A quantidade de materiais em causa requer a contratação de uma empresa para reforçar os meios para a limpeza

A Câmara da Marinha Grande recolheu cerca de 280 toneladas de resíduos do areal das praias do concelho, uma das sequências do mau tempo e da forte agitação marítima, anunciou nesta terça-feira a autarquia.

Numa nota de imprensa, o município informa que “já recolheu 279,46 toneladas de resíduos do areal das praias, no âmbito dos trabalhos de limpeza e remoção de escombros, devido aos estragos provocados pelo mau tempo e, sobretudo, pela agitação marítima”.

A Câmara garante que “está a desenvolver todos os esforços para assegurar a reposição das situações anteriores”, referindo que afectou para este trabalho, que ainda não está concluído, “um conjunto significativo de meios humanos que procedem, em primeiro lugar, à selecção manual e retirada de todo o lixo”.

“Deste modo, garante-se o seu adequado encaminhamento para a estação de valorização e tratamento de resíduos sólidos, evitando o depósito indiscriminado de detritos em aterro”, adianta a autarquia, admitindo que “esta metodologia é mais lenta, e, por isso, menos visível, mas é ambientalmente mais sustentável”.

Quanto aos resíduos remanescentes, como madeiras e canas, estão a ser recolhidos com recurso a meios mecânicos e, posteriormente, transportados para a Central de Valorização Orgânica da Valorlis.

“Dada a quantidade de materiais em causa, os serviços urbanos municipais estão a diligenciar a contratação de uma empresa, com vista ao reforço dos meios para a realização dos trabalhos de limpeza”, acrescenta a câmara.

Segundo o município, a maioria dos resíduos, quase 250 toneladas, foram retirados da praia da Vieira.

À agência Lusa, o vice-presidente do município, Paulo Vicente, afirmou que “predominantemente os resíduos no areal desta praia têm origem no rio Lis”, adiantando que nas praias de São Pedro “se encontram mais detritos do mar, como cordas, redes ou plásticos”.

“O rio Lis tem depositado bastantes detritos e continua a fazê-lo”, esclareceu Paulo Vicente, referindo que dada a quantidade de detritos ainda não foi possível concluir os trabalhos, situação também condicionada pelas condições meteorológicas e estado do mar.

O vice-presidente, eleito pelo PS, garantiu que o município vai continuar os trabalhos “até a praia estar completamente limpa”, procedendo depois à intervenção para reparar as estruturas danificadas, como passadiços e vedações.

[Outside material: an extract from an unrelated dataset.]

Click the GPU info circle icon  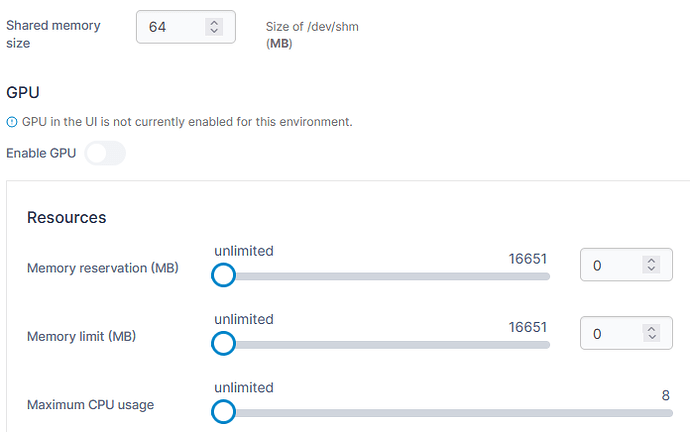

“Neste caso, não temos capacidade para o fazer e teremos de recorrer à administração direta”, adiantou Paulo Vicente, reiterando que estes trabalhos são responsabilidade da Agência Portuguesa do Ambiente, que “não os faz”.

No início deste mês, o município fez saber que vai enviar a factura da limpeza e dos danos na orla costeira no concelho ao Governo.

“Vamos reivindicar do Governo o ressarcimento das despesas que estamos a ter com a limpeza da orla costeira, bem como dos danos que a agitação marítima tem provocado nas infra-estruturas à beira-mar”, afirmou à Lusa Paulo Vicente.